=== Brief ===
With the pictures left out, retype exactly the lines below starting at the line that contains "The width and" and ending at the line that contains "You are a GUI".

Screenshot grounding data
========================================================================
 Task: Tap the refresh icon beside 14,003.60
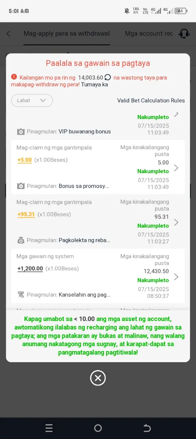tap(108, 78)
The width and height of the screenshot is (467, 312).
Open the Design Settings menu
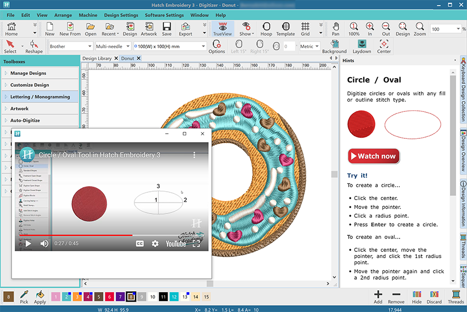(x=121, y=15)
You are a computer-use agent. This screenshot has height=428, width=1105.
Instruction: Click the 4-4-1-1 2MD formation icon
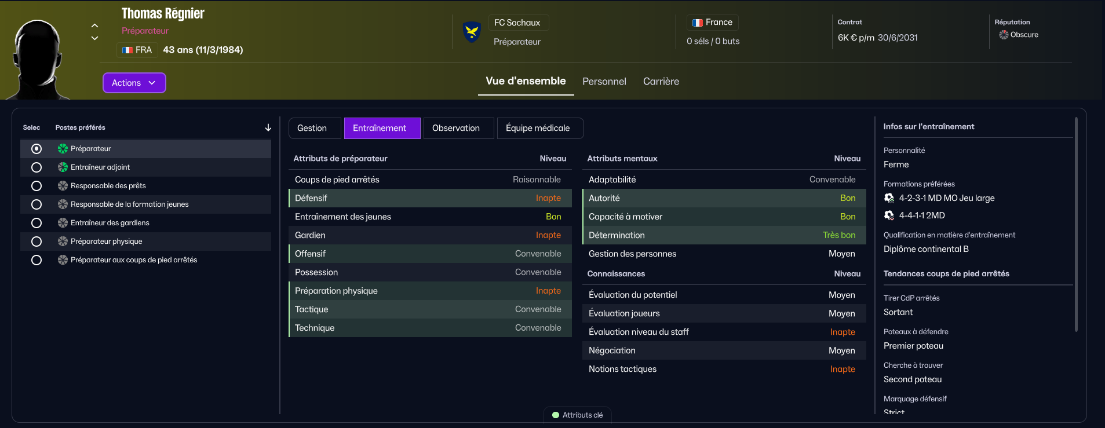(x=889, y=215)
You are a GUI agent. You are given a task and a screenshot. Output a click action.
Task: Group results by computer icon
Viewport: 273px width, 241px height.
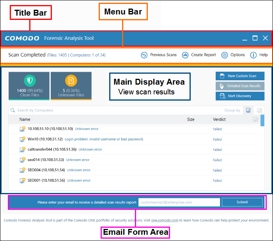(x=248, y=110)
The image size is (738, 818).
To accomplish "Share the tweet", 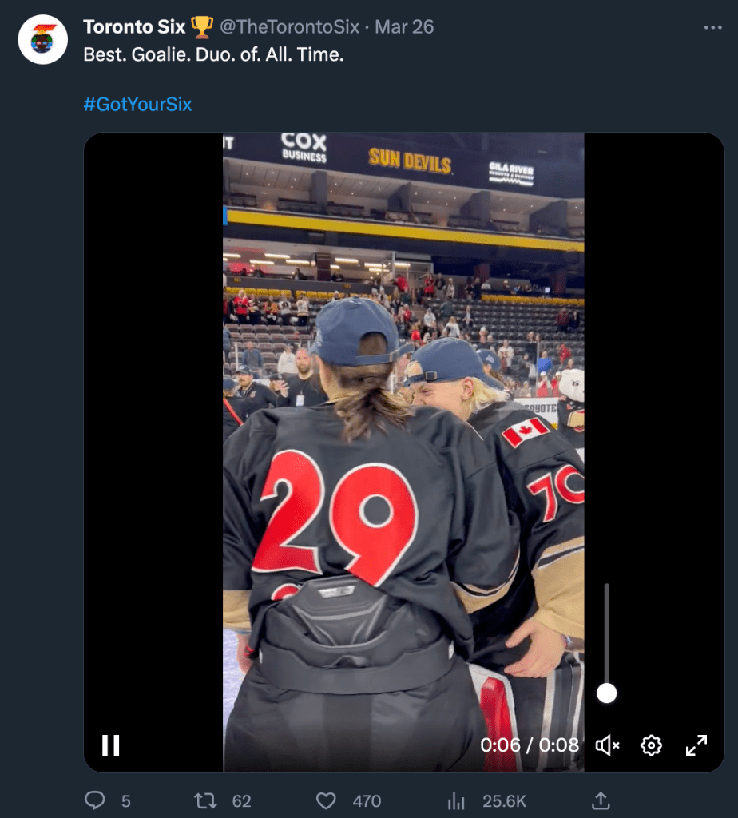I will click(x=601, y=800).
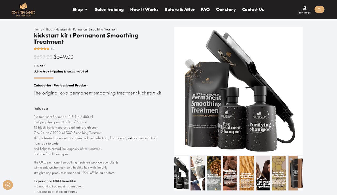Click the OXO Organic logo
The height and width of the screenshot is (195, 337).
coord(23,9)
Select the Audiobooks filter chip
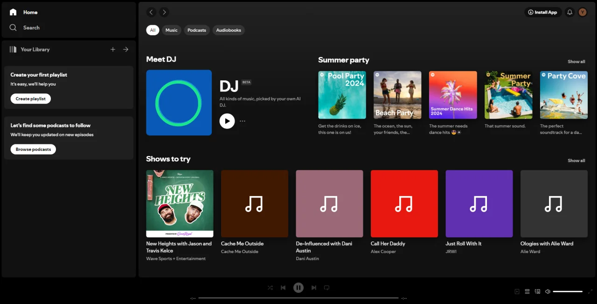 229,30

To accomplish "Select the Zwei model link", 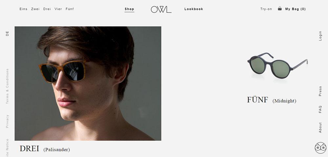I will 35,9.
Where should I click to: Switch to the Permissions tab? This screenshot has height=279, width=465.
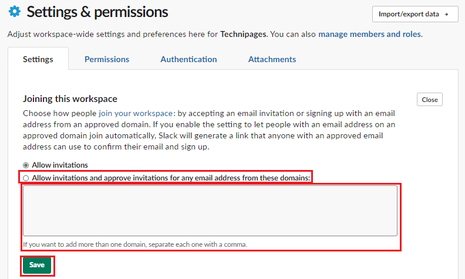click(107, 59)
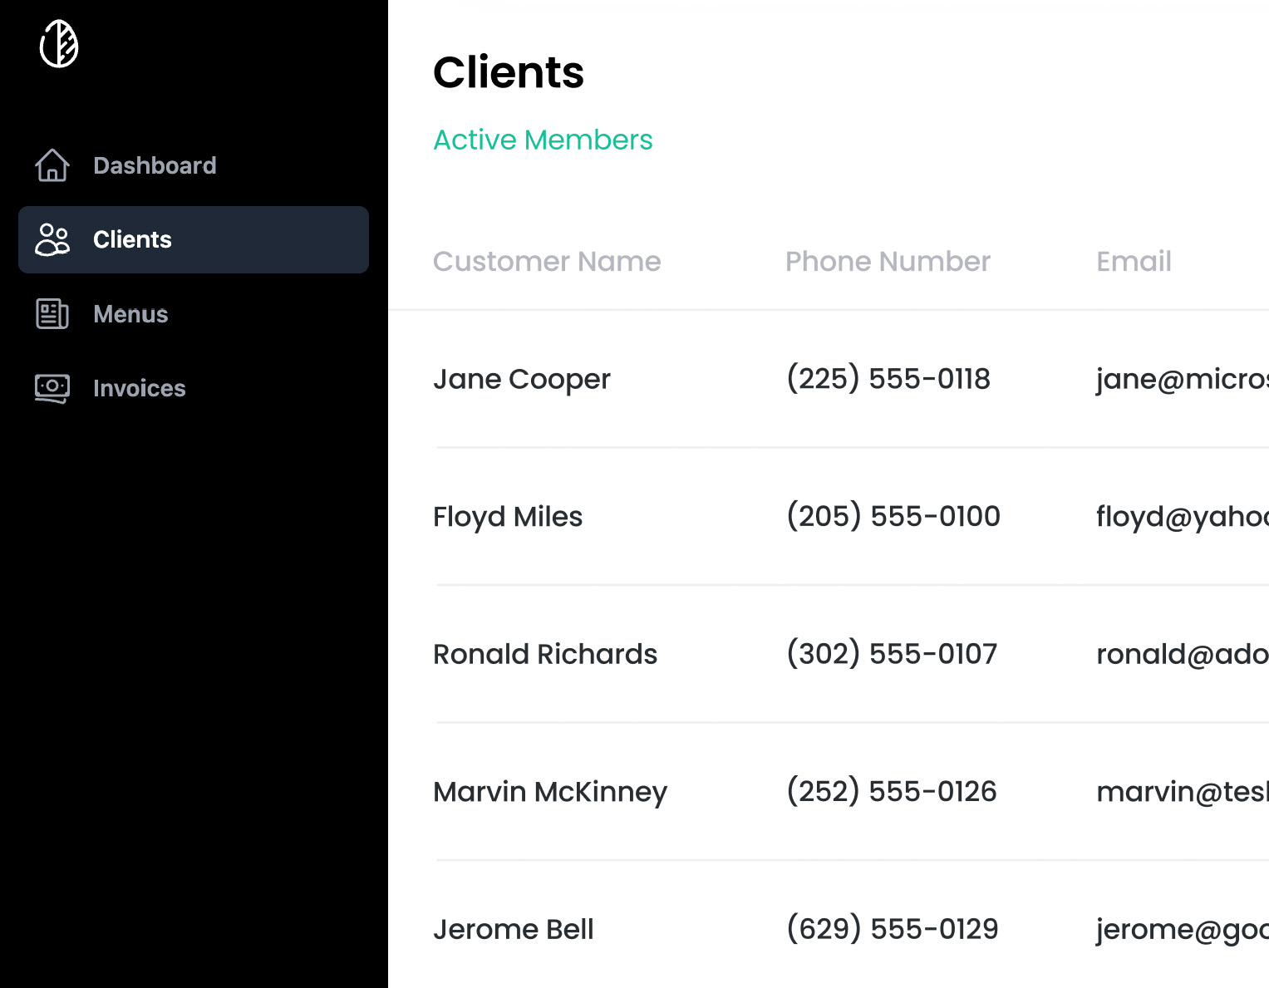Click the leaf logo icon

point(59,44)
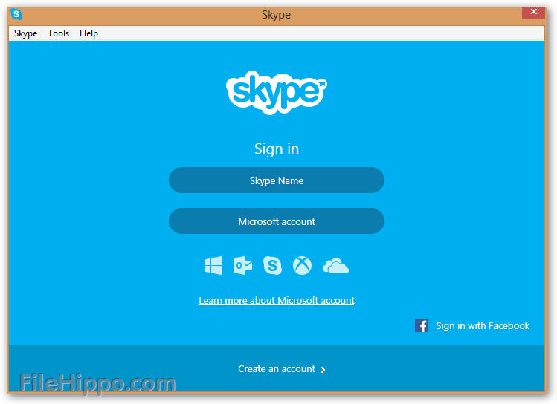This screenshot has width=557, height=404.
Task: Click the OneDrive cloud icon
Action: 335,266
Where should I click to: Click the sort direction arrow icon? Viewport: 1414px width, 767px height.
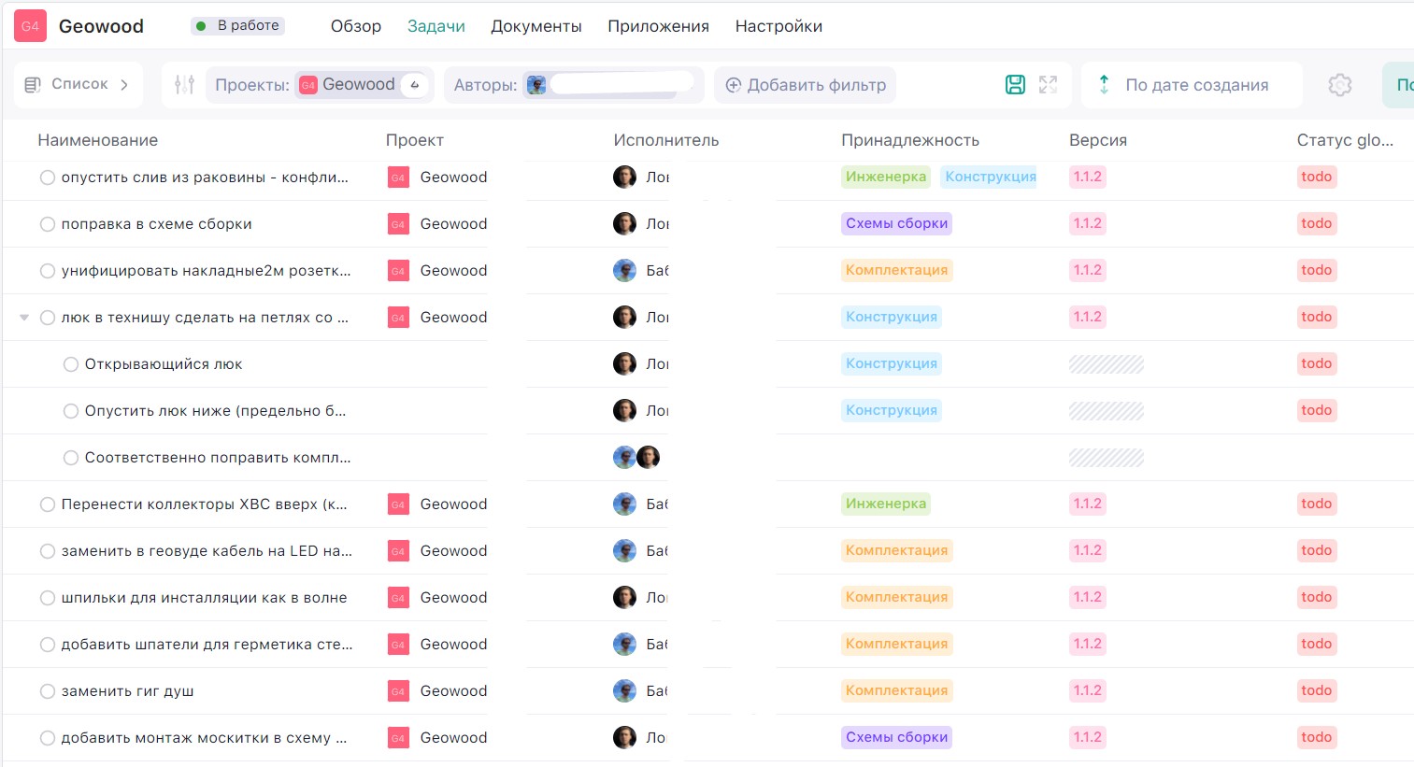point(1104,85)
========================================================================
=== Answer below ===
The width and height of the screenshot is (467, 312).
Open the Design Settings menu
(x=121, y=15)
You are a computer-use agent. This screenshot has height=428, width=1105.
Instruction: Click the 4-4-1-1 2MD formation icon
(x=889, y=215)
You are a GUI agent. You are given a task and a screenshot. Output a click action.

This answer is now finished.